**Given task:** Convert the lines below into a JSON list of strings, one string per line, and leave out any blank lines.
──────── Dataset ────────
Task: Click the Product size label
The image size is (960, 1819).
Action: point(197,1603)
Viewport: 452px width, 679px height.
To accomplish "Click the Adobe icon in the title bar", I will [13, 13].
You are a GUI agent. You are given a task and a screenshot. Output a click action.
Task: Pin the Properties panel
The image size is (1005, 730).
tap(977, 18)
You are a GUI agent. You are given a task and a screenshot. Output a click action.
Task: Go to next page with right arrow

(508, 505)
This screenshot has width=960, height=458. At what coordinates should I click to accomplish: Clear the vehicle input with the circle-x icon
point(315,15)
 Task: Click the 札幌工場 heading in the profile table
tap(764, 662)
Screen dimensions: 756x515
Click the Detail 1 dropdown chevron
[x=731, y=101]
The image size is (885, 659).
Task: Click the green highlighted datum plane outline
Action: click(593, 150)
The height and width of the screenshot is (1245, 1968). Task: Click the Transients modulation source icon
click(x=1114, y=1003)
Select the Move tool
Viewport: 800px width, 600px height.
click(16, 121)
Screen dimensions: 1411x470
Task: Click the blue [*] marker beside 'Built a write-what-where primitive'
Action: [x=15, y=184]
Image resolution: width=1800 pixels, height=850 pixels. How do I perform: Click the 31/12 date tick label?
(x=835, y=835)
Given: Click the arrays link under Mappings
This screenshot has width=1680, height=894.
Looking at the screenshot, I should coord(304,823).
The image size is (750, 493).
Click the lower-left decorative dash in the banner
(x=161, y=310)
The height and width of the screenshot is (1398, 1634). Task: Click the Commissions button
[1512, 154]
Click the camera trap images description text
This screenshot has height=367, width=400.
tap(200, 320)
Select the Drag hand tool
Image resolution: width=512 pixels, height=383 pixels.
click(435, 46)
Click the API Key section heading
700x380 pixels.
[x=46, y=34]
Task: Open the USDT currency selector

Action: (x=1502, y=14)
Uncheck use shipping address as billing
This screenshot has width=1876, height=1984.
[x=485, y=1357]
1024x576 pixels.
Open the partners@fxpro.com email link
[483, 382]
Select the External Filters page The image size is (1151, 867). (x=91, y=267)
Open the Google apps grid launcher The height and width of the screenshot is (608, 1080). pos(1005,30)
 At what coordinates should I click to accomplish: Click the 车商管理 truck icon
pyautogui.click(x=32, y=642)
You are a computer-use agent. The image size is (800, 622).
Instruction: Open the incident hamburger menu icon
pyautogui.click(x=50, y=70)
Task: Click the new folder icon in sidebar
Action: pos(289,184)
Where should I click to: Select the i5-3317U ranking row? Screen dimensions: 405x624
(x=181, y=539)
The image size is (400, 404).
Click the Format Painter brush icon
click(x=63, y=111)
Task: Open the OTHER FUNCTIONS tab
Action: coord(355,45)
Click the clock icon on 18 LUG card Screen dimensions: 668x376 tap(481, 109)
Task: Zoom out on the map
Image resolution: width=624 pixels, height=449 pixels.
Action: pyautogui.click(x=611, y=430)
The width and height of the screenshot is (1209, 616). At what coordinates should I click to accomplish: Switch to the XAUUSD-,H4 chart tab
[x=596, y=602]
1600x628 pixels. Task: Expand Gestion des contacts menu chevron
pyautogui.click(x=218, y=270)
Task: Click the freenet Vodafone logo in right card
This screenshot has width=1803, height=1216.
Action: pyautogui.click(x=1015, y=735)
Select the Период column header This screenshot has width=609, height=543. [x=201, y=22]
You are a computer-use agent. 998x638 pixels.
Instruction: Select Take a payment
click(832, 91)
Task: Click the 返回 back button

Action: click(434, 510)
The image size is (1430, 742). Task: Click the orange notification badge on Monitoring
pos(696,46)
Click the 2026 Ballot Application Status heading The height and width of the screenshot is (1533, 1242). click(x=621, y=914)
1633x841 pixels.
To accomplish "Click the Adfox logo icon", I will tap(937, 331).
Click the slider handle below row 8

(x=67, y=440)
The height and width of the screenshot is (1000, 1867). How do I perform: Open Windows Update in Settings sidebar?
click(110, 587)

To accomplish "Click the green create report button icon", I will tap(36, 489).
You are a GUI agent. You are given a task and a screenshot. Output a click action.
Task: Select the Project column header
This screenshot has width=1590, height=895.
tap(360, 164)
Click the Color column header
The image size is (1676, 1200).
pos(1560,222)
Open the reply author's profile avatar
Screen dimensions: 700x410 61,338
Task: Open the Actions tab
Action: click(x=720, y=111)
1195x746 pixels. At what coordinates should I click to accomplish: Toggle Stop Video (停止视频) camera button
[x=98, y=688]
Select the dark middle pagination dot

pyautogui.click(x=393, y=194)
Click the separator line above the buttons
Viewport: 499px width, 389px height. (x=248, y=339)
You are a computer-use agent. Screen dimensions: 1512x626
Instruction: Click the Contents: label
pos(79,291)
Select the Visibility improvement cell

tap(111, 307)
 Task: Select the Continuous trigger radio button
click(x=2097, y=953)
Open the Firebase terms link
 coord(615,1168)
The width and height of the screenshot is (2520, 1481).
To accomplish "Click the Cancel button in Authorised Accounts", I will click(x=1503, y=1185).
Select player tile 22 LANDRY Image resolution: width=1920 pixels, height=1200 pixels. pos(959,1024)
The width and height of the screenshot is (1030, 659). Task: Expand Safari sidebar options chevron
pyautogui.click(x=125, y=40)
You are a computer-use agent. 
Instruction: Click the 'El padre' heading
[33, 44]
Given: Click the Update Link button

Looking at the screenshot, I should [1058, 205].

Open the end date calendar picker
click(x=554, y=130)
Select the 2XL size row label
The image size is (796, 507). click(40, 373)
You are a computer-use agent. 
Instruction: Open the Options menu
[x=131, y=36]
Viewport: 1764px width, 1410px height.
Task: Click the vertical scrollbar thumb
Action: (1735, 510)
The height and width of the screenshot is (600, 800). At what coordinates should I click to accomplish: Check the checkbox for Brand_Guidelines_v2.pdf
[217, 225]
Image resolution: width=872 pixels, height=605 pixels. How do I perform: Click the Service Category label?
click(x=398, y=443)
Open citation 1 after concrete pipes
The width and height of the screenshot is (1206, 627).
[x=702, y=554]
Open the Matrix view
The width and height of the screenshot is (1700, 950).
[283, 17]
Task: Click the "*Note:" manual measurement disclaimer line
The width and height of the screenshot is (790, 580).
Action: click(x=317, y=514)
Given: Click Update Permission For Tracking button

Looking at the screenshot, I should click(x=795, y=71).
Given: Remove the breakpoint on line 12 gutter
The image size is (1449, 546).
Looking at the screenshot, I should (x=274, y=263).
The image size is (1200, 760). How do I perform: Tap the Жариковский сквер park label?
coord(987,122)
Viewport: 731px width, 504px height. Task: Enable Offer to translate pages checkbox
────────
**Result:**
[
  "Task: Click the Product size label",
  "The image size is (960, 1819).",
  "Action: point(197,1603)",
  "Viewport: 452px width, 679px height.",
  "To accomplish \"Click the Adobe icon in the title bar\", I will [13, 13].",
  "You are a GUI agent. You are given a task and a screenshot. Output a click action.",
  "Task: Pin the Properties panel",
  "The image size is (1005, 730).",
  "tap(977, 18)",
  "You are a GUI agent. You are given a task and a screenshot. Output a click action.",
  "Task: Go to next page with right arrow",
  "(508, 505)",
  "This screenshot has width=960, height=458. At what coordinates should I click to accomplish: Clear the vehicle input with the circle-x icon",
  "point(315,15)",
  " Task: Click the 札幌工場 heading in the profile table",
  "tap(764, 662)",
  "Screen dimensions: 756x515",
  "Click the Detail 1 dropdown chevron",
  "[x=731, y=101]",
  "The image size is (885, 659).",
  "Task: Click the green highlighted datum plane outline",
  "Action: click(593, 150)",
  "The height and width of the screenshot is (1245, 1968). Task: Click the Transients modulation source icon",
  "click(x=1114, y=1003)",
  "Select the Move tool",
  "Viewport: 800px width, 600px height.",
  "click(16, 121)",
  "Screen dimensions: 1411x470",
  "Task: Click the blue [*] marker beside 'Built a write-what-where primitive'",
  "Action: [x=15, y=184]",
  "Image resolution: width=1800 pixels, height=850 pixels. How do I perform: Click the 31/12 date tick label?",
  "(x=835, y=835)",
  "Given: Click the arrays link under Mappings",
  "This screenshot has width=1680, height=894.",
  "Looking at the screenshot, I should coord(304,823).",
  "The image size is (750, 493).",
  "Click the lower-left decorative dash in the banner",
  "(x=161, y=310)",
  "The height and width of the screenshot is (1398, 1634). Task: Click the Commissions button",
  "[1512, 154]",
  "Click the camera trap images description text",
  "This screenshot has height=367, width=400.",
  "tap(200, 320)",
  "Select the Drag hand tool",
  "Image resolution: width=512 pixels, height=383 pixels.",
  "click(435, 46)",
  "Click the API Key section heading",
  "700x380 pixels.",
  "[x=46, y=34]",
  "Task: Open the USDT currency selector",
  "Action: (x=1502, y=14)",
  "Uncheck use shipping address as billing",
  "This screenshot has width=1876, height=1984.",
  "[x=485, y=1357]",
  "1024x576 pixels.",
  "Open the partners@fxpro.com email link",
  "[483, 382]",
  "Select the External Filters page The image size is (1151, 867). (x=91, y=267)",
  "Open the Google apps grid launcher The height and width of the screenshot is (608, 1080). pos(1005,30)",
  " At what coordinates should I click to accomplish: Click the 车商管理 truck icon",
  "pyautogui.click(x=32, y=642)",
  "You are a computer-use agent. The image size is (800, 622).",
  "Instruction: Open the incident hamburger menu icon",
  "pyautogui.click(x=50, y=70)",
  "Task: Click the new folder icon in sidebar",
  "Action: pos(289,184)",
  "Where should I click to: Select the i5-3317U ranking row? Screen dimensions: 405x624",
  "(x=181, y=539)",
  "The image size is (400, 404).",
  "Click the Format Painter brush icon",
  "click(x=63, y=111)",
  "Task: Open the OTHER FUNCTIONS tab",
  "Action: coord(355,45)",
  "Click the clock icon on 18 LUG card Screen dimensions: 668x376 tap(481, 109)",
  "Task: Zoom out on the map",
  "Image resolution: width=624 pixels, height=449 pixels.",
  "Action: pyautogui.click(x=611, y=430)",
  "The width and height of the screenshot is (1209, 616). At what coordinates should I click to accomplish: Switch to the XAUUSD-,H4 chart tab",
  "[x=596, y=602]",
  "1600x628 pixels. Task: Expand Gestion des contacts menu chevron",
  "pyautogui.click(x=218, y=270)",
  "Task: Click the freenet Vodafone logo in right card",
  "This screenshot has width=1803, height=1216.",
  "Action: pyautogui.click(x=1015, y=735)",
  "Select the Период column header This screenshot has width=609, height=543. [x=201, y=22]",
  "You are a computer-use agent. 998x638 pixels.",
  "Instruction: Select Take a payment",
  "click(832, 91)",
  "Task: Click the 返回 back button",
  "Action: click(434, 510)",
  "The image size is (1430, 742). Task: Click the orange notification badge on Monitoring",
  "pos(696,46)",
  "Click the 2026 Ballot Application Status heading The height and width of the screenshot is (1533, 1242). click(x=621, y=914)",
  "1633x841 pixels.",
  "To accomplish \"Click the Adfox logo icon\", I will tap(937, 331).",
  "Click the slider handle below row 8",
  "(x=67, y=440)",
  "The height and width of the screenshot is (1000, 1867). How do I perform: Open Windows Update in Settings sidebar?",
  "click(110, 587)",
  "To accomplish \"Click the green create report button icon\", I will tap(36, 489).",
  "You are a GUI agent. You are given a task and a screenshot. Output a click action.",
  "Task: Select the Project column header",
  "This screenshot has width=1590, height=895.",
  "tap(360, 164)",
  "Click the Color column header",
  "The image size is (1676, 1200).",
  "pos(1560,222)",
  "Open the reply author's profile avatar",
  "Screen dimensions: 700x410 61,338",
  "Task: Open the Actions tab",
  "Action: click(x=720, y=111)",
  "1195x746 pixels. At what coordinates should I click to accomplish: Toggle Stop Video (停止视频) camera button",
  "[x=98, y=688]",
  "Select the dark middle pagination dot",
  "pyautogui.click(x=393, y=194)",
  "Click the separator line above the buttons",
  "Viewport: 499px width, 389px height. (x=248, y=339)",
  "You are a computer-use agent. Screen dimensions: 1512x626",
  "Instruction: Click the Contents: label",
  "pos(79,291)",
  "Select the Visibility improvement cell",
  "tap(111, 307)",
  " Task: Select the Continuous trigger radio button",
  "click(x=2097, y=953)",
  "Open the Firebase terms link",
  " coord(615,1168)",
  "The width and height of the screenshot is (2520, 1481).",
  "To accomplish \"Click the Cancel button in Authorised Accounts\", I will click(x=1503, y=1185).",
  "Select player tile 22 LANDRY Image resolution: width=1920 pixels, height=1200 pixels. pos(959,1024)",
  "The width and height of the screenshot is (1030, 659). Task: Expand Safari sidebar options chevron",
  "pyautogui.click(x=125, y=40)",
  "You are a computer-use agent. ",
  "Instruction: Click the 'El padre' heading",
  "[33, 44]",
  "Given: Click the Update Link button",
  "Looking at the screenshot, I should [1058, 205].",
  "Open the end date calendar picker",
  "click(x=554, y=130)",
  "Select the 2XL size row label",
  "The image size is (796, 507). click(40, 373)",
  "You are a computer-use agent. ",
  "Instruction: Open the Options menu",
  "[x=131, y=36]",
  "Viewport: 1764px width, 1410px height.",
  "Task: Click the vertical scrollbar thumb",
  "Action: (1735, 510)",
  "The height and width of the screenshot is (600, 800). At what coordinates should I click to accomplish: Check the checkbox for Brand_Guidelines_v2.pdf",
  "[217, 225]",
  "Image resolution: width=872 pixels, height=605 pixels. How do I perform: Click the Service Category label?",
  "click(x=398, y=443)",
  "Open citation 1 after concrete pipes",
  "The width and height of the screenshot is (1206, 627).",
  "[x=702, y=554]",
  "Open the Matrix view",
  "The width and height of the screenshot is (1700, 950).",
  "[283, 17]",
  "Task: Click the \"*Note:\" manual measurement disclaimer line",
  "The width and height of the screenshot is (790, 580).",
  "Action: click(x=317, y=514)",
  "Given: Click Update Permission For Tracking button",
  "Looking at the screenshot, I should click(x=795, y=71).",
  "Given: Remove the breakpoint on line 12 gutter",
  "The image size is (1449, 546).",
  "Looking at the screenshot, I should (x=274, y=263).",
  "The image size is (1200, 760). How do I perform: Tap the Жариковский сквер park label?",
  "coord(987,122)",
  "Viewport: 731px width, 504px height. Task: Enable Offer to translate pages checkbox"
]